• _Source_:
......

Dossier
Voici l’histoire de trois femmes vivant en Allemagne. Toutes les trois ont voulu prendre en main leur destin. Elles ont fait preuve d’un courage peu commun. Elles ont trouvé en face d’elles des bureaucraties déshumanisées, des lâches, des législations qui renvoient des êtres humains comme des colis refusés.
Fatma, Kurde de Turquie
Il y a bientôt 65 ans, une petite fille voit le jour dans le Sud-Est de laTurquie. Elle reçoit le prénom de Fatma.
Elle grandit à une époqe marquée non seulement par l’oppression qu’exerce l’État turc sur la population kurde, mais aussi par les structures patriarcales traditionnelles. Septième enfant d’une fratrie de huit, Fatma sort très peu du cercle familial. Elle voit les garçons aller à l’école et se promener librement. Elle dira plus tard: “On a envoyé les garçons à l’école, pas les filles”. Elle commence très tôt à participer aux travaux ménagers, elle ne demande rien pour elle-même, apprend à ne pas tenir trop de place, à accepter que les garçons, eux, aient droit à une certaine liberté et une éducation.
“Donnée” à un homme
La petite fille est maintenant une jeune femme que sa famille marie avant ses 17 ans. À aucun moment, elle n’a pu choisir son destin, décider de son propre avenir. On ne l’a pas “envoyée” à l’école, on l’a “donnée” à un homme.
Six enfants voient le jour, ce sont des naissances à la maison, des accouchements difficiles qu’elle n’oubliera jamais.
Le mari de Fatma est maçon, payé à la journée, il ne rapporte pas beaucoup d’argent à la maison.
Comme toutes ses voisines, Fatma est entièrement absorbée par les tâches quotidiennes : du grain est livré en sacs, il faut le laver, le concasser, le faire sécher sur le toit pour en faire du bulgur.
Des lentilles arrivent directement du village, il faut les trier. Des raisins, des abricots, sont séchés sur le toit, du jus de raisin est transformé en une sorte de pâte de fruits.
Le linge est lavé à la main, les tapis sont lavés dans la rivière. Avec les voisins, elle enfile du tabac pour qu’il sêche en longues guirlandes. Les plus petits sont accroupis auprès d’elle.
Comme les femmes de son entourage Fatma n’a guère loisir de songer qu’elle pourrait, elle aussi, avoir des droits.
Au bout de quelque temps, le mari commence à être violent. Fatma en parle à sa famille qui convoque une sorte de conseil qui rappelle le mari à l’ordre. Il fait “contrition”.
Aux multiples tâches vient s’en ajouter une nouvelle : Fatma aide ses parents, qui n’habitent pas très loin et ont pris de l’âge. Son père, un homme grand et élancé, kurde et fier de l’être, se souvient du génocide arménien. Originaire du Nord de la Turquie, il s’est trouvé, à 15 ans, poussé ves le sud avec le flot des déporté·es. Il raconte la faim, le froid, la neige, les morts.
Fatma connaît ces récits, elle ne quitte pas la maison mais connaît le passé des Arménien·nes et des Kurdes. Le nouveau mouvement kurde ne lui échappe pas non plus. Un frère refuse le service militaire et part en Allemagne. Des voisins émigrent, des jeunes vont dans les montagnes rejoindre la guerilla. Les unités spéciales font des razzia, des jeunes disparaissent.

......

• _Données brutes_:
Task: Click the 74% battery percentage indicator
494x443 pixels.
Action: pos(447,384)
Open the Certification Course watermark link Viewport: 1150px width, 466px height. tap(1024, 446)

......

Poursuivez, s'il vous plaît, le récit sur Fatma à partir de sa dernière phrase.

Le temps passe. Dans la petite ville, on commence à construire des maison à étages. On utilise du béton. Les toits d’argile cèdent la place à d’autres matériaux. De plus en plus de filles vont à l’école
Mais la ville reste un grand village. On entend, le matin, le trot des ânes et des chevaux. Le soir, des moutons, des chèvres, des vaches rentrent dans leurs enclos.
C’est une vie lente, souvent pénible, difficile, mais elle a ses moments de sérénité, le soir, lorsque la chaleur cède la place à la fraîcheur et que les familles, les voisins, les amis sont assis dans les cours et se parlent dans l’obscurité.
Une vendetta
La vie de Fatma est ainsi, jusqu’à ce qu’un évènement vienne soudain tout changer : une nièce de son mari, mariée très jeune, rentre chez ses parents. Des parents de son mari viennent, armés, la reprendre. Il y a échange de coups de feu. Les deux assaillants sont tués, on arrête un frère et un neveu du mari de Fatma.
Une vendetta commence, sorte de justice parallèle à la justice officielle. Deux hommes sont morts, le sang de deux personnes du clan adverse doit couler, même si les auteurs du crime sont condamnés à de lourdes peines.
Le mari de Fatma, visé par une éventuelle vengeance, quitte son domicile et atteint, quelques mois plus tard, l’Allemagne.
Voici Fatma seule avec six enfants. Le clan adverse, plus riche et plus puissant, envoie des hommes observer ses allées et venues. Ils rôdent la nuit autour de son domicile. Fatma vit dans la peur. Elle ne dort plus. La maison que son mari avait commencé à construire est inachevée et n’offre pas de protection efficace
Le mari se manifeste très peu de l’étranger. Quand il téléphone, c’est pour voir si elle est à la maison, il veut garder le contrôle à des milliers de kilomètres de distance. Elle dira qu’il ne lui a jamais parlé normalement au cours de longues années de séparation.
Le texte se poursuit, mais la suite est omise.